The training process was carried out using Leave-One-Out Cross-Validation (LOOCV), which provides a robust estimate of each model’s generalisation performance by evaluating it on all possible single-instance test sets.

For each iteration, the following performance metrics were recorded separately for both target variables: Mean Absolute Error (MAE) (Equation (1)), Mean Squared Error (MSE) (Equation (2)), Mean Absolute Percentage Error (MAPE) (Equation (3)), and the coefficient of determination (R²) (Equation (4)).

M A E : \frac{1}{n} \sum_{i = 1}^{n} |y_{i} - \hat{y_{i}}|

(1)

M S E : \frac{1}{n} \sum_{i = 1}^{n} {(y_{i} - \hat{y_{i}})}^{2}

(2)

M A P E : \frac{100 %}{n} \sum_{i = 1}^{n} |\frac{y_{i} - \hat{y_{i}}}{y_{i}}|

(3)

R^{2} : 1 - \frac{\sum_{i = 1}^{n} {(y_{i} - \hat{y_{i}})}^{2}}{\sum_{i = 1}^{n} {(y_{i} - \bar{y})}^{2}}

(4)

where

y_{i}

—actual observed values;

\hat{y_{i}}

—predicted values;

\bar{y}

—mean of actual values;

n

—number of observations.

As a further evaluation step (Figure 5, Step 6), 5-fold cross-validation (5-fold CV) was performed for each model, with a focus on analysing the coefficient of determination (R²). In addition, a correlation analysis between input and target variables was conducted and presented in the form of a correlation matrix.

For each model (Figure 5, Step 7), the Permutation Importance method was used to assess the significance of individual features, enabling interpretation of their influence on the model’s predictions. To support this analysis, plots comparing actual and predicted values were generated, along with histograms of residuals (prediction errors). These visualisations helped identify potential areas where the models tended to underestimate or overestimate the predicted values, offering further insight into model performance and reliability.

3. Results

3.1. Model Performance Using Leave-One-Out Cross-Validation

To evaluate the accuracy of the predictive models, Leave-One-Out Cross-Validation (LOOCV) was used, as it provides reliable and stable results, particularly when working with a limited dataset.
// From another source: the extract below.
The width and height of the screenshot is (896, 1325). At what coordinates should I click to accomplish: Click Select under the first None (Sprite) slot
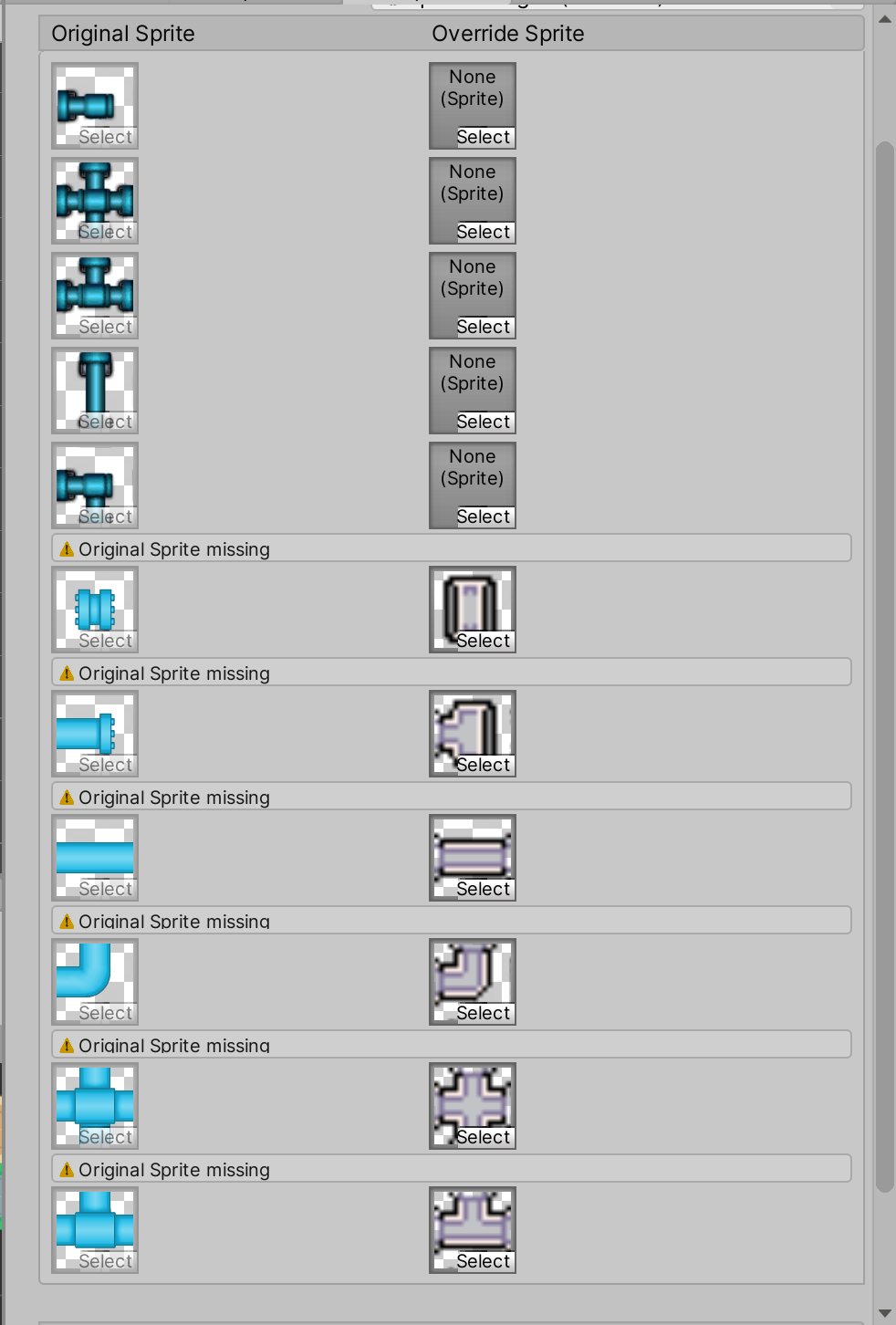[484, 137]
The evaluation outcomes are summarised in Table 5, presented separately for each target variable: Tmax and ΔT core_surface.

Analysis of the results indicates that the XGBoost model delivered the best overall predictive performance, achieving the highest coefficient of determination (R²) values: 0.997 for Tmax and 0.998 for ΔT core_surface. Additionally, it recorded the lowest values of MAE, MSE, and MAPE, confirming its high level of accuracy and robustness. The linear regression model also performed well, with R² values of 0.983 for Tmax and 0.975 for ΔT core_surface, although its absolute errors were slightly higher compared to XGBoost.

The decision tree model, while still showing relatively high R² values (above 0.92 for both target variables), exhibited substantially larger prediction errors. This suggests a lower generalisation capability in this particular application, possibly due to overfitting or limited complexity in capturing the underlying relationships within the data.

3.2. Evaluation Using 5-Fold Cross-Validation

To further evaluate the generalizability of the models, five-fold cross-validation was conducted. For each model, the mean coefficient of determination (R²) and its standard deviation were calculated, enabling an assessment of the models’ predictive stability with respect to different training and test data splits.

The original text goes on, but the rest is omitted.